NOTE: The filename extension for XSLT stylesheets is irrelevant. In this book,.xslt is used. Many stylesheet authors prefer .xsl.

The first thing that should jump out immediately is the fact that the XSLT stylesheet is also a well-formed XML document. Do not let the xsl: namespace prefix fool you -- everything in this document adheres to the same basic rules that every other XML document must follow. Like other XML files, the first line of the stylesheet is an XML declaration:

<?xml version="1.0" encoding="UTF-8"?>

Unless you are dealing with internationalization issues, this will remain unchanged for every stylesheet you write. This line is immediately followed by the document root element, which contains the remainder of the stylesheet:

<xsl:stylesheet
    version="1.0" 
    xmlns:xsl="http://www.w3.org/1999/XSL/Transform">

The <xsl:stylesheet> element has two attributes in this case. The first, version="1.0", specifies the version of the XSLT specification. Although this is the current version at the time of this writing, the next version of the XSLT specification is well underway and may be finished by the time you read this. You can stay abreast of the latest XSLT developments by visiting the W3C home page at http://www.w3.org.
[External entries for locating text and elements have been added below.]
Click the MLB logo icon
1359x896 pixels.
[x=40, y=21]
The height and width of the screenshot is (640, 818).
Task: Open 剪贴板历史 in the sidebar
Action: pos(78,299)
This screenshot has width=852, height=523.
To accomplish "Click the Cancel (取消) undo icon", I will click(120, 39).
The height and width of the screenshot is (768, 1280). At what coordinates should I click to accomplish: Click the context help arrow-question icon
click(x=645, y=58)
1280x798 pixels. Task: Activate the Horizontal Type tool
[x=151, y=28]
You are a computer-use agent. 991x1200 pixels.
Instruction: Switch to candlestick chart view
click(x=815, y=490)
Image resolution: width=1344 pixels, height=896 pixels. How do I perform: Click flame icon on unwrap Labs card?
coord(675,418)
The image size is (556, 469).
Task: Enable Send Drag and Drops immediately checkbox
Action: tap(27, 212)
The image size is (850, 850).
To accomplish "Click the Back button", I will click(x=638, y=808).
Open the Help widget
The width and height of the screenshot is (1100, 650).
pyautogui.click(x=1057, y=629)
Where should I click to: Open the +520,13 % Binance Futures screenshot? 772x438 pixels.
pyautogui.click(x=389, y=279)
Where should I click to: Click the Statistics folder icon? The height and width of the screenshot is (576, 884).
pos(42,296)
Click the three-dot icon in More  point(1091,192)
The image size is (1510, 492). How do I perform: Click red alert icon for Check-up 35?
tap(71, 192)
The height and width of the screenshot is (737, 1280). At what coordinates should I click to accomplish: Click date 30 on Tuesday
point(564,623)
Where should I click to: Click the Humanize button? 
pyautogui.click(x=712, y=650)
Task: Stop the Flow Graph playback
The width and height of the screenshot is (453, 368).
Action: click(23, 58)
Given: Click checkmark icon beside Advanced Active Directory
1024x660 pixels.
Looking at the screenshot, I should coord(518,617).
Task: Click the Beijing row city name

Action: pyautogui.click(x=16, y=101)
The next attribute declares the XML namespace, defining the meaning of the xsl: prefix you see on all of the XSLT elements. The prefix xsl is conventional, but could be anything you choose. This is useful if your document already uses the xsl prefix for other elements, and you do not want to introduce a naming conflict. This is really the entire point of namespaces: they help to avoid name conflicts. In XML, <a:book> and <b:book> can be discerned from one another because each book has a different namespace prefix. Since you pick the namespace prefix, this avoids the possibility that two vendors will use conflicting prefixes.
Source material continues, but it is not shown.